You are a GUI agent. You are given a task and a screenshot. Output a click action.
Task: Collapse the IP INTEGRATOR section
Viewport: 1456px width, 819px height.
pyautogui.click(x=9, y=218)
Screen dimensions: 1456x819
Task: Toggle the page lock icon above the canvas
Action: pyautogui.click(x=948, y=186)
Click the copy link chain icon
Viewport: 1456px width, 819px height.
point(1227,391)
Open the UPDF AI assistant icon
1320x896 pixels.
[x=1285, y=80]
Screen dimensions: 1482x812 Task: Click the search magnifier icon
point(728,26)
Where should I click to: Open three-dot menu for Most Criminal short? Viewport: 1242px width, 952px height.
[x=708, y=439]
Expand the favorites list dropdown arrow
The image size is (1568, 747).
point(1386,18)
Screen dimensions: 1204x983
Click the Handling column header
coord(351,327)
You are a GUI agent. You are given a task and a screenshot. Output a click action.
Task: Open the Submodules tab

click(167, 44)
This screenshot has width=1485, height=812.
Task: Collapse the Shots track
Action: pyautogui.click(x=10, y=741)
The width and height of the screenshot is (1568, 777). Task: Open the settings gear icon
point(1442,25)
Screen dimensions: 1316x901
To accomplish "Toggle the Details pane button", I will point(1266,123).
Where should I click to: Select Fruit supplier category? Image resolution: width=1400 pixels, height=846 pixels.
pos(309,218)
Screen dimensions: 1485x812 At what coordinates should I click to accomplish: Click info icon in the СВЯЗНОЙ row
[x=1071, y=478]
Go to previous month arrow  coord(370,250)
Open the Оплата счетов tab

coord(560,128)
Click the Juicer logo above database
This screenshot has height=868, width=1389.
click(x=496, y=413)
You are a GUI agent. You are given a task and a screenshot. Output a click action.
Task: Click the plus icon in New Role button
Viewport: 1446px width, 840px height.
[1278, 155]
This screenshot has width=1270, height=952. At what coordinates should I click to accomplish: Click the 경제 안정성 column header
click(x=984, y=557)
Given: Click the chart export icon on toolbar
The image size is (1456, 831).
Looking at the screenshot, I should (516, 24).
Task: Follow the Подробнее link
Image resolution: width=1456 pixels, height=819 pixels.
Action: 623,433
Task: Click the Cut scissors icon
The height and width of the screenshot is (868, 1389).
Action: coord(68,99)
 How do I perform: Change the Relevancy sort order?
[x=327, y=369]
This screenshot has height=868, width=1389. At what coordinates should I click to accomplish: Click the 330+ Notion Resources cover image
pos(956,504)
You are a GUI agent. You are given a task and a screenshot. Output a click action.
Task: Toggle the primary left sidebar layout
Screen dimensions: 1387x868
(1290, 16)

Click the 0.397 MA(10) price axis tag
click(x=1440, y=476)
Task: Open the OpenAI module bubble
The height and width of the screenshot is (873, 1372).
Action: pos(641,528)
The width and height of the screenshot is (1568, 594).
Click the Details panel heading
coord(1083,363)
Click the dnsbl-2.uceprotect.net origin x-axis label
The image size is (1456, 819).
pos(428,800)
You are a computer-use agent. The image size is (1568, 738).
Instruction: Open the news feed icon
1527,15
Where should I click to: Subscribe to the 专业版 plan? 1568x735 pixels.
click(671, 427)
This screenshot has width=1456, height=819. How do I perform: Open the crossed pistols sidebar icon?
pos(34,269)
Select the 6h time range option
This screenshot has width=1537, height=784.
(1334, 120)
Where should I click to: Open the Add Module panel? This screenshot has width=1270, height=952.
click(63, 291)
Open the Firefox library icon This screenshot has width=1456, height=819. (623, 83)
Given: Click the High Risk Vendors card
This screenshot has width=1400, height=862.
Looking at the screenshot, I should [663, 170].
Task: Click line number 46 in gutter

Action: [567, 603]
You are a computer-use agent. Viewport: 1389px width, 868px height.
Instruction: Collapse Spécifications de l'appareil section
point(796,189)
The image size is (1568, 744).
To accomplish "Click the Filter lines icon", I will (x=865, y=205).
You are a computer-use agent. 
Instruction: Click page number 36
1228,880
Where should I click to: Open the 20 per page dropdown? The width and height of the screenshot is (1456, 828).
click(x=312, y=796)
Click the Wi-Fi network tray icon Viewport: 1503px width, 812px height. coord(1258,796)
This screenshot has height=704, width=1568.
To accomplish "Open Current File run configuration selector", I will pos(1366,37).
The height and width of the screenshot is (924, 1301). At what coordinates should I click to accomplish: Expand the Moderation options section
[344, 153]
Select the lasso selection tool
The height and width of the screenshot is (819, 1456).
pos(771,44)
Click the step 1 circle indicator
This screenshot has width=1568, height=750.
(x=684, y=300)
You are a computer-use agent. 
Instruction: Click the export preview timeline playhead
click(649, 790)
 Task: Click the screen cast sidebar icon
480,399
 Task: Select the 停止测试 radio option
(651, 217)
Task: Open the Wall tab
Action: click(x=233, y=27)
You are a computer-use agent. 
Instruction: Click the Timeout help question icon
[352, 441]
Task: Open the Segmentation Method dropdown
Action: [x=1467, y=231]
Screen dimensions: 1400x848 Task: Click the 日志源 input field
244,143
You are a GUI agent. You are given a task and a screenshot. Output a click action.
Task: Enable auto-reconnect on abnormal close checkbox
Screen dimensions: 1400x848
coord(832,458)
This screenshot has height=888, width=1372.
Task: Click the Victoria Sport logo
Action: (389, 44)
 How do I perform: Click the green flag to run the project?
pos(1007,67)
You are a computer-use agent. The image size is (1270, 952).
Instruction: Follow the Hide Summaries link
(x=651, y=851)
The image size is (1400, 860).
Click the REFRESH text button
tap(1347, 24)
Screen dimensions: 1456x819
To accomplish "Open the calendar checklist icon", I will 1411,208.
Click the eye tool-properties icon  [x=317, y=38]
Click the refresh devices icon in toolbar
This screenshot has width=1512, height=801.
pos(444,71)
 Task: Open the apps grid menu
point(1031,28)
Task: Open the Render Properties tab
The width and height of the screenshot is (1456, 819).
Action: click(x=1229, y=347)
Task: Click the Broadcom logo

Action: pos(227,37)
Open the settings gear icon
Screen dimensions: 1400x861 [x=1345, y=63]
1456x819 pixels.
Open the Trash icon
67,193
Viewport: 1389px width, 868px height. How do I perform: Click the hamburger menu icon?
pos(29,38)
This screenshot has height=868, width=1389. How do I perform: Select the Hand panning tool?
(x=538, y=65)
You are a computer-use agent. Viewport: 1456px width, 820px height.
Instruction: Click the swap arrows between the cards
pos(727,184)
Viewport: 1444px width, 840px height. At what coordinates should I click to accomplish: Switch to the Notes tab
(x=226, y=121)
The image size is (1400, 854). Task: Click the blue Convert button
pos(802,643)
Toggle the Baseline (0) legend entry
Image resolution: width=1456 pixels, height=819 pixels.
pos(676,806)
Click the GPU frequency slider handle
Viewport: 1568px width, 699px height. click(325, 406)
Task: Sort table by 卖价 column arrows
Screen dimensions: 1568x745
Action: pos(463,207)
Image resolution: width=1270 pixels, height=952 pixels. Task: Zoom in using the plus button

+++

Work request
After locating the line containing "Screen dimensions: 1568x745", write out that line and all remaining lines of the records exactly, with nothing added.

Exercise response
Screen dimensions: 1568x745
Action: pos(463,207)
Image resolution: width=1270 pixels, height=952 pixels. Task: Zoom in using the plus button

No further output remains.